- _Problem to solve_:
Your answer should contain each record from the listing, repeated exactly.
================================
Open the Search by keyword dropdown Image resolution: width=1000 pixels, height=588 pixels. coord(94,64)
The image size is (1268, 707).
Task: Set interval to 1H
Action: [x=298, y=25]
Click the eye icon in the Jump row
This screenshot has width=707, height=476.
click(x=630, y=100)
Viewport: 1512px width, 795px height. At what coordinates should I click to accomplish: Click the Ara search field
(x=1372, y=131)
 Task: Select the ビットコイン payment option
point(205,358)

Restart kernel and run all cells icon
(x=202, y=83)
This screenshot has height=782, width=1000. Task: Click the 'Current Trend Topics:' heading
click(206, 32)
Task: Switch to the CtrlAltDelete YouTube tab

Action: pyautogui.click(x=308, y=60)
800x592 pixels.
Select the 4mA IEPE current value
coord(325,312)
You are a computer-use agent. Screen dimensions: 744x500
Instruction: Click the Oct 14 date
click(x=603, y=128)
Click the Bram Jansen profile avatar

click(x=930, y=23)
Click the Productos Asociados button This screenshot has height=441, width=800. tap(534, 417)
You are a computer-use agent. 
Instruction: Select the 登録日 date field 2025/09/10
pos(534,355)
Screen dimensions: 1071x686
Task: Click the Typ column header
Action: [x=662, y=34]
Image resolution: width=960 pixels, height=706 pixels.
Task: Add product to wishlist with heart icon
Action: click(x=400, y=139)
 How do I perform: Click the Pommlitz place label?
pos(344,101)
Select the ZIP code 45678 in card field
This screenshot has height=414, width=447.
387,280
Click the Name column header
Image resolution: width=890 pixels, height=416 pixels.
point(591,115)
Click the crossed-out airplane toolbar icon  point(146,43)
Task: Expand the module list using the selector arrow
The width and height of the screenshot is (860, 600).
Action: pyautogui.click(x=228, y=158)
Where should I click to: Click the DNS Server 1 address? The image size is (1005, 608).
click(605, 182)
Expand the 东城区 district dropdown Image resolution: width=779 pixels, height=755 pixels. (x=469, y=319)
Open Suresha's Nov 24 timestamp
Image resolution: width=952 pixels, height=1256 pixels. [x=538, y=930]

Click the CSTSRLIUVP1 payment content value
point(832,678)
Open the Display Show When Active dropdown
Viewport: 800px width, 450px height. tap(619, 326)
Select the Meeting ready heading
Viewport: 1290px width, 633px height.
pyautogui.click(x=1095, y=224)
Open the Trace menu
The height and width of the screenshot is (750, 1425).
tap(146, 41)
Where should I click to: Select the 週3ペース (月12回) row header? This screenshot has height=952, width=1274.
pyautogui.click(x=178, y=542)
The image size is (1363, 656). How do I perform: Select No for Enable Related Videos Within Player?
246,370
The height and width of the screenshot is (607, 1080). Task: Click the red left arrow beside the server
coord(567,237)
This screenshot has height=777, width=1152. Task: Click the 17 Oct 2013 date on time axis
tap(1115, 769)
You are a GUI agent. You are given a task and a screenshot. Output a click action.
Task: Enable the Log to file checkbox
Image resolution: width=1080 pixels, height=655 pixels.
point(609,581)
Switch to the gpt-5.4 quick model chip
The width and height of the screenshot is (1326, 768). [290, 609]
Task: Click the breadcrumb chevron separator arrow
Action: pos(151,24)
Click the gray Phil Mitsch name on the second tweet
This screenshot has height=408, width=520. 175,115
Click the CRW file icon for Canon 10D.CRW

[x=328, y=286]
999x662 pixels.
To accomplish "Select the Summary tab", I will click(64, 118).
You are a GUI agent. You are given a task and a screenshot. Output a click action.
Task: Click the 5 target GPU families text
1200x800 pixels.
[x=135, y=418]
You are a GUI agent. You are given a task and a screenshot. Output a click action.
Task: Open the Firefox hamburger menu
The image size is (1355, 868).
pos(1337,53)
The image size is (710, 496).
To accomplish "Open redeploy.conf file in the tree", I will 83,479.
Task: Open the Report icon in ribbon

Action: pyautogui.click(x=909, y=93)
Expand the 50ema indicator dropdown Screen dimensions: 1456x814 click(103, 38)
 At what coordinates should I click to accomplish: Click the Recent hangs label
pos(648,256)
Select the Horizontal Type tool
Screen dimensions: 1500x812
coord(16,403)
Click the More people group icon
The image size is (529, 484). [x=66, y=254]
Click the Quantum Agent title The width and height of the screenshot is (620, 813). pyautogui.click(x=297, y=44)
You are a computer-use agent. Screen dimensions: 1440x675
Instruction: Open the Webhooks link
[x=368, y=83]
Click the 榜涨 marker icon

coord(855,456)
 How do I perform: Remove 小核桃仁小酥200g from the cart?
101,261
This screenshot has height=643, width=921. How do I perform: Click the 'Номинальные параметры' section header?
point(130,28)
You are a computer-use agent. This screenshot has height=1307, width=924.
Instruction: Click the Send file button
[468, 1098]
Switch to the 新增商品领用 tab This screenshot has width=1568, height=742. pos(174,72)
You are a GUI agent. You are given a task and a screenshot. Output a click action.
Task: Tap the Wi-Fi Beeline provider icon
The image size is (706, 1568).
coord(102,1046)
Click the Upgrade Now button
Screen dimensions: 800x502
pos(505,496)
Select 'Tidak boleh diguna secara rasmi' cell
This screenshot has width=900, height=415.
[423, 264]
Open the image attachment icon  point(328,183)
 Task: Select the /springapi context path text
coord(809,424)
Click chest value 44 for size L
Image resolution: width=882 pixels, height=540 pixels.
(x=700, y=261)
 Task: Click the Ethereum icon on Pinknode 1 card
================================
- _Written reply_:
Open the Search by keyword dropdown Image resolution: width=1000 pixels, height=588 pixels. coord(94,64)
The image size is (1268, 707).
Task: Set interval to 1H
Action: [x=298, y=25]
Click the eye icon in the Jump row
This screenshot has width=707, height=476.
click(x=630, y=100)
Viewport: 1512px width, 795px height. At what coordinates should I click to accomplish: Click the Ara search field
(x=1372, y=131)
 Task: Select the ビットコイン payment option
point(205,358)

Restart kernel and run all cells icon
(x=202, y=83)
This screenshot has height=782, width=1000. Task: Click the 'Current Trend Topics:' heading
click(206, 32)
Task: Switch to the CtrlAltDelete YouTube tab

Action: pyautogui.click(x=308, y=60)
800x592 pixels.
Select the 4mA IEPE current value
coord(325,312)
You are a computer-use agent. Screen dimensions: 744x500
Instruction: Click the Oct 14 date
click(x=603, y=128)
Click the Bram Jansen profile avatar

click(x=930, y=23)
Click the Productos Asociados button This screenshot has height=441, width=800. tap(534, 417)
You are a computer-use agent. 
Instruction: Select the 登録日 date field 2025/09/10
pos(534,355)
Screen dimensions: 1071x686
Task: Click the Typ column header
Action: [x=662, y=34]
Image resolution: width=960 pixels, height=706 pixels.
Task: Add product to wishlist with heart icon
Action: click(x=400, y=139)
 How do I perform: Click the Pommlitz place label?
pos(344,101)
Select the ZIP code 45678 in card field
This screenshot has height=414, width=447.
387,280
Click the Name column header
Image resolution: width=890 pixels, height=416 pixels.
point(591,115)
Click the crossed-out airplane toolbar icon  point(146,43)
Task: Expand the module list using the selector arrow
The width and height of the screenshot is (860, 600).
Action: pyautogui.click(x=228, y=158)
Where should I click to: Click the DNS Server 1 address? The image size is (1005, 608).
click(605, 182)
Expand the 东城区 district dropdown Image resolution: width=779 pixels, height=755 pixels. (x=469, y=319)
Open Suresha's Nov 24 timestamp
Image resolution: width=952 pixels, height=1256 pixels. [x=538, y=930]

Click the CSTSRLIUVP1 payment content value
point(832,678)
Open the Display Show When Active dropdown
Viewport: 800px width, 450px height. tap(619, 326)
Select the Meeting ready heading
Viewport: 1290px width, 633px height.
pyautogui.click(x=1095, y=224)
Open the Trace menu
The height and width of the screenshot is (750, 1425).
tap(146, 41)
Where should I click to: Select the 週3ペース (月12回) row header? This screenshot has height=952, width=1274.
pyautogui.click(x=178, y=542)
The image size is (1363, 656). How do I perform: Select No for Enable Related Videos Within Player?
246,370
The height and width of the screenshot is (607, 1080). Task: Click the red left arrow beside the server
coord(567,237)
This screenshot has height=777, width=1152. Task: Click the 17 Oct 2013 date on time axis
tap(1115, 769)
You are a GUI agent. You are given a task and a screenshot. Output a click action.
Task: Enable the Log to file checkbox
Image resolution: width=1080 pixels, height=655 pixels.
point(609,581)
Switch to the gpt-5.4 quick model chip
The width and height of the screenshot is (1326, 768). [290, 609]
Task: Click the breadcrumb chevron separator arrow
Action: pos(151,24)
Click the gray Phil Mitsch name on the second tweet
This screenshot has height=408, width=520. 175,115
Click the CRW file icon for Canon 10D.CRW

[x=328, y=286]
999x662 pixels.
To accomplish "Select the Summary tab", I will click(64, 118).
You are a GUI agent. You are given a task and a screenshot. Output a click action.
Task: Click the 5 target GPU families text
1200x800 pixels.
[x=135, y=418]
You are a GUI agent. You are given a task and a screenshot. Output a click action.
Task: Open the Firefox hamburger menu
The image size is (1355, 868).
pos(1337,53)
The image size is (710, 496).
To accomplish "Open redeploy.conf file in the tree", I will 83,479.
Task: Open the Report icon in ribbon

Action: pyautogui.click(x=909, y=93)
Expand the 50ema indicator dropdown Screen dimensions: 1456x814 click(103, 38)
 At what coordinates should I click to accomplish: Click the Recent hangs label
pos(648,256)
Select the Horizontal Type tool
Screen dimensions: 1500x812
coord(16,403)
Click the More people group icon
The image size is (529, 484). [x=66, y=254]
Click the Quantum Agent title The width and height of the screenshot is (620, 813). pyautogui.click(x=297, y=44)
You are a computer-use agent. Screen dimensions: 1440x675
Instruction: Open the Webhooks link
[x=368, y=83]
Click the 榜涨 marker icon

coord(855,456)
 How do I perform: Remove 小核桃仁小酥200g from the cart?
101,261
This screenshot has height=643, width=921. How do I perform: Click the 'Номинальные параметры' section header?
point(130,28)
You are a computer-use agent. This screenshot has height=1307, width=924.
Instruction: Click the Send file button
[468, 1098]
Switch to the 新增商品领用 tab This screenshot has width=1568, height=742. pos(174,72)
You are a GUI agent. You are given a task and a screenshot. Output a click action.
Task: Tap the Wi-Fi Beeline provider icon
The image size is (706, 1568).
coord(102,1046)
Click the Upgrade Now button
Screen dimensions: 800x502
pos(505,496)
Select 'Tidak boleh diguna secara rasmi' cell
This screenshot has width=900, height=415.
[423, 264]
Open the image attachment icon  point(328,183)
 Task: Select the /springapi context path text
coord(809,424)
Click chest value 44 for size L
Image resolution: width=882 pixels, height=540 pixels.
(x=700, y=261)
 Task: Click the Ethereum icon on Pinknode 1 card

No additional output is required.